Michael Jacksonもそうで、少なくとも仲間うちでは、歴史的メガヒットとなった『Thriller』('83)より前作『Off The Wall』('79)の評価が高い。


■ Journey 「Still They Ride」 (1981) / ALBUM『Escape』収録

このとき感じた違和感が何だったかは断言できないけれど、厚化粧で妙な圧迫感があり、心底から音に浸れない心地わるさがあったように思う。
そして、その原因はやはりオーバープロデュース、いいかえれば、楽曲が”作品”から”商品”へと変化しはじめたことが大きいような気がする。


■ Michael McDonald 「Our Love」 (1985)
個人的には「AORの時代」の終焉を告げたと思っている名曲。


■ Patti Austin 「if i belive」 (1985/Qwest)
Quincy Jonesの秘蔵娘、Patti Austinの名曲。
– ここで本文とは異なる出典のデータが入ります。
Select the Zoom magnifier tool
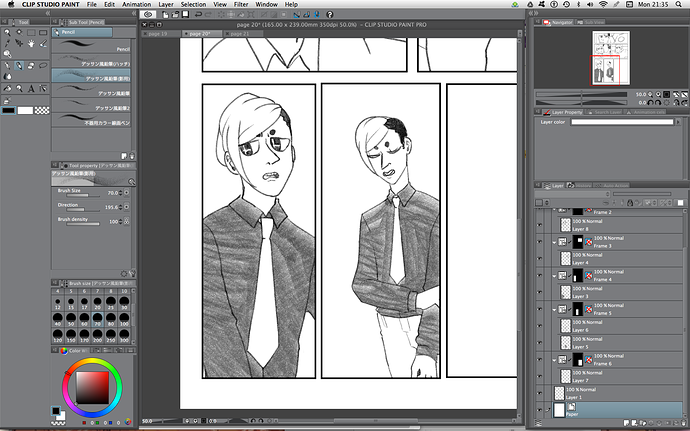690x431 pixels. pos(7,31)
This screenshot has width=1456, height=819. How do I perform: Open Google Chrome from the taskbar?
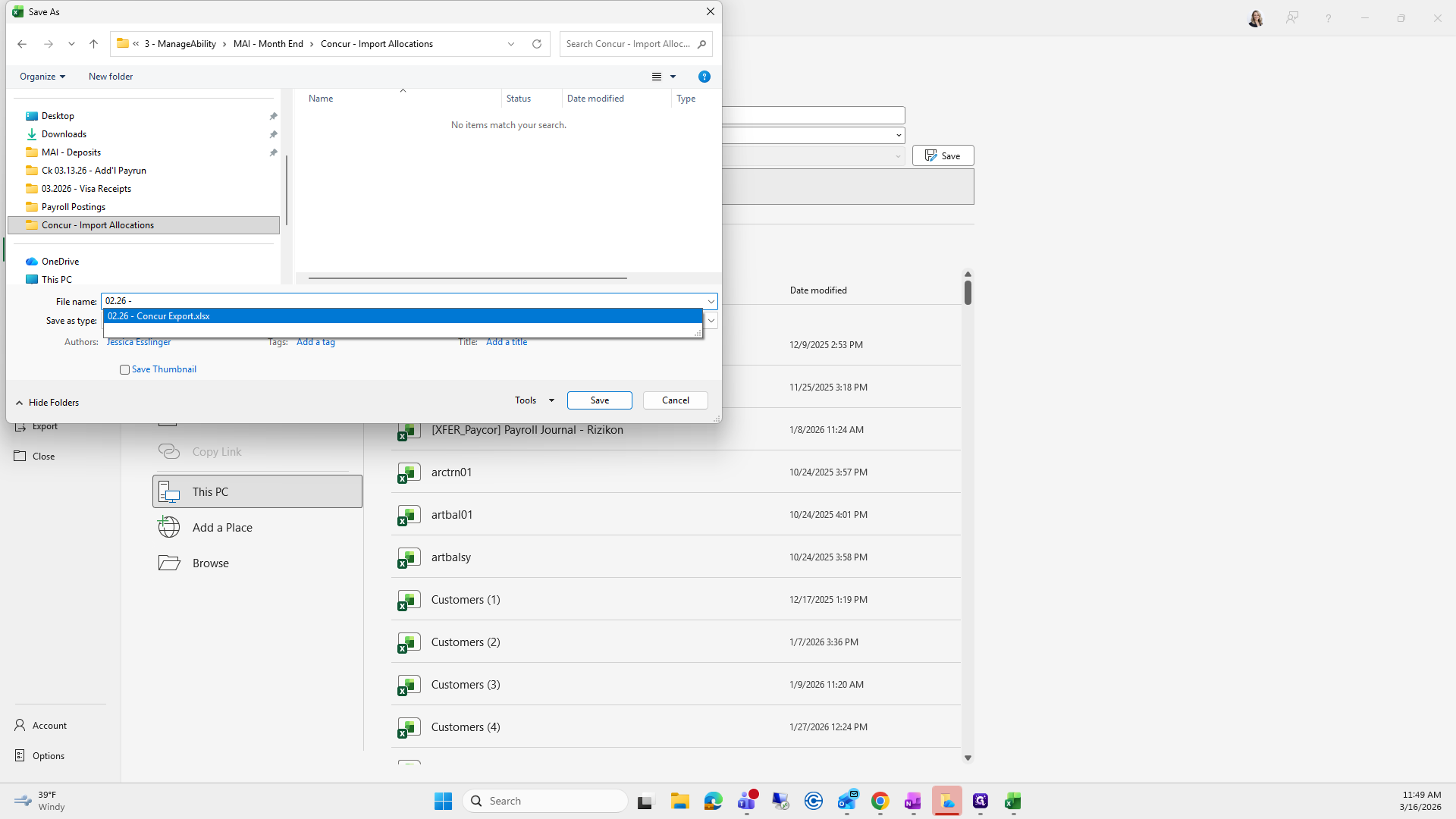(x=880, y=801)
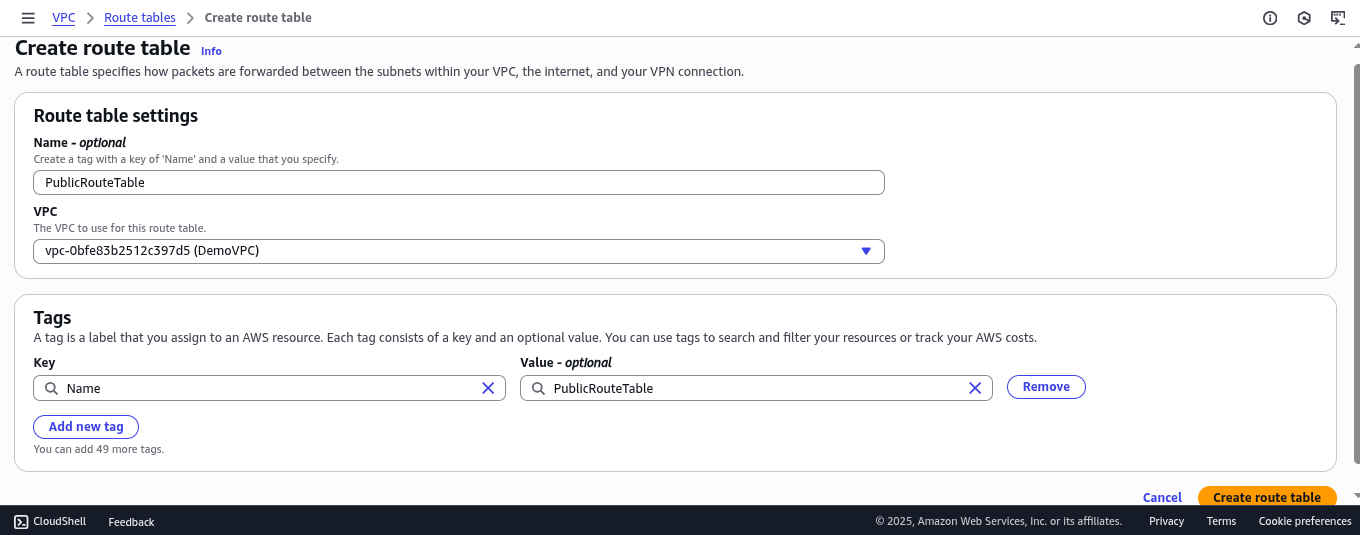Open Cookie preferences in footer
Screen dimensions: 1360x535
tap(1305, 521)
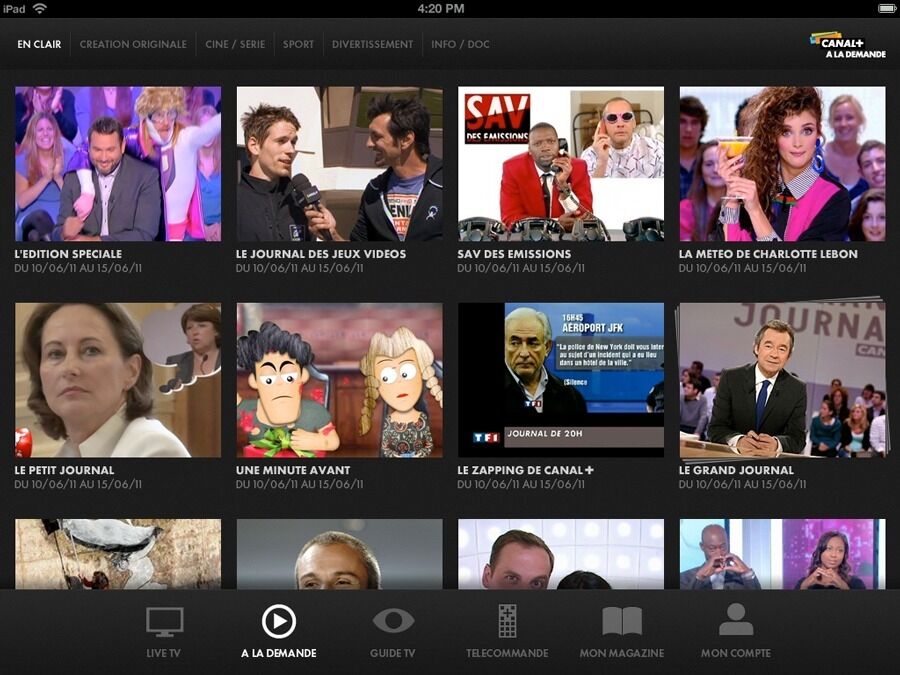Open Le Zapping de Canal+ title

point(525,470)
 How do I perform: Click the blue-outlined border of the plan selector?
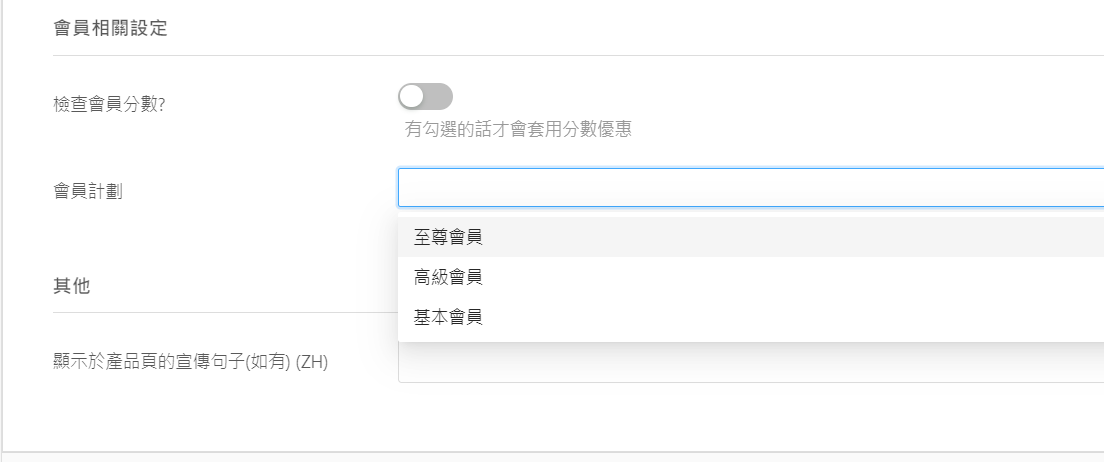tap(750, 169)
女性Vo.だが、これも「AORの時代」の幕引きを感じる曲のひとつだと思う。

音楽をめぐる環境もこのころ大きな変貌を遂げていた。
MTVが一躍人気を集め、若者向けの飲食店などでもふつうに流されていた。
楽曲のよしあしより、ビデオクリップのできに話題が集中し、「ビデオクリップのでき(=MTVでの見映え)が悪いと、曲がよくてももはやヒットしない。」などと揶揄されたりした。

一方、1982年秋に発売が開始されたCDは、またたく間に市場シェアを上げ、1986年にははやくも販売枚数ベースでLPを追い抜いた。
CDはたしかに手軽で便利だが、はじめてその音を聞いたとき感じたいいようのない違和感はいまでも忘れられない。

妙な閉塞感があり、スネアやハイハットの音がすこ~んときれいに抜けないのだ。
「これはひょっとして音楽のつくり方や質じたいが変わっていくのでは?」という漠たる予感があった。
そして、事態はその予感をはるかに超えるスピードで進行した。

この頃Rapはますます勢力を拡大し、「hip hop(いまで言う”Old School”)」といわれる一大ムーブメントを形成しつつあった。
おりしもRock Steady Crewなどにより紹介されたブレイクダンス(breakin')が日本でも広まり、1983年_On SaleのHerbie Hancockは「Rock it」でGrandmixer DSTのスクラッチをとり入れ一世を風靡したのは↑に書いたとおり。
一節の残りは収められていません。